8. National Secure Voice Systems

Lawrence's work on high-speed modem/fax chip sets led to the industry's most successful modem data pump. This chip-set was also used in voice terminals for secure communications worldwide. He was the lead systems engineer, technical leader, and manager who developed the U.S. Government's Future Secure Voice System (FSVS) terminal and the initial testing over the continental U.S. secure network. For several years, this FSVS terminal was used by the U.S. president and the Chairman of the Joint Chief of Staff and other Generals and military personnel. These terminals included major innovations in providing services to highly mobile and geographically dispersed troops and others away from fixed telecommunication networks. Examples included rapidly deployable forward units of armed forces, remote medicine, and emergency response teams.

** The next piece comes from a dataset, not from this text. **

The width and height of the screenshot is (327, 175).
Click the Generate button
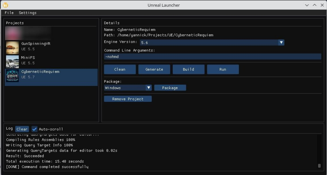(154, 69)
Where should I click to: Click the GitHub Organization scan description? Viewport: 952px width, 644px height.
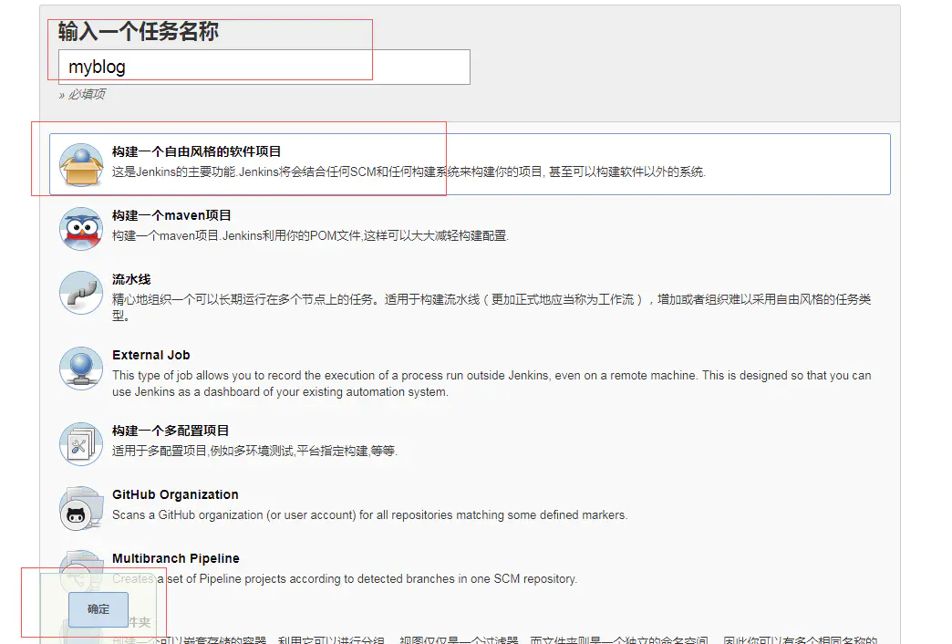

9. Contributions to Student Education and Social Welfare

Since 2015, Lawrence has made significant contributions to the development of STEM education for high school and middle school students in New Jersey. He currently serves as a Trustee of New Jersey Center for Teaching and Learning (NJCTL), which has developed a progressive pedagogy for STEM education. The innovative curricula, AI-driven technologies, and online course material have been shown to be very useful in improving STEM test scores for New Jersey students including children in urban inner-city challenged communities. In 2019, New Jersey ranked first in AP Physics, first in SAT Physics II and second in AP Chemistry and SAT Chemistry II scores. In addition to his service with NJCTL, and through his affiliation with the National Inventors Hall of Fame, Lawrence has met with inner- city mayors and minority students to promote STEM education. He has also visited historic black colleges and universities to mentor professors and students.

10. R&D Globalization

Lawrence has been a key proponent of R&D globalization. As Vice President of Advanced Communications Technology at Bell Labs, he directly supported systems engineering developments and practices in Malaysia, New Zealand, China, Brazil, and other countries. He was a Member of South African President Mbeki's International Advisory group on ICT, Chairman of the Broadband Advisory Committee to the South African Government, and a Director of the Board of Telkom South Africa.

== Education ==
Victor Lawrence attended Achimota School, Achimota, Ghana, from 1957 to 1964. He then proceeded to Imperial College of Science and Technology at the University of London to obtain his Bachelor of Science degree in 1968, his M.S. degree in 1969, and his Ph.D. degree in 1972, all in electrical engineering.

== Awards and honors ==
Lawrence has received numerous awards and honorary degrees, including:

- 1981: Guillemin-Cauer Prize Award, IEEE Circuits & Systems Society
- 1984: J. Harry Karp Best Paper Award at Interface '84
- 1986: University of California at Berkeley, Chancellor's Distinguished Lecture Series
- 1987: Fellow of IEEE
- 1992: Fellow of AT&T Bell Labs
- 1995: Black Engineer for Outstanding Technical Contributions
- 1997: Emmy Award for HDTV Grand Alliance Standard
- 2000: IEEE Millennium Medal
- 2003: Member of National Academy of Engineering
- 2004: IEEE Award in International Communication
- 2007: IEEE Simon Ramo Medal for leadership in world-wide data communications networks
- 2012: Charter Fellow of National Academy of Inventors (NAI)
- 2016: National Inventors Hall of Fame Inductee
- 2025: National Medal of Technology and Innovation.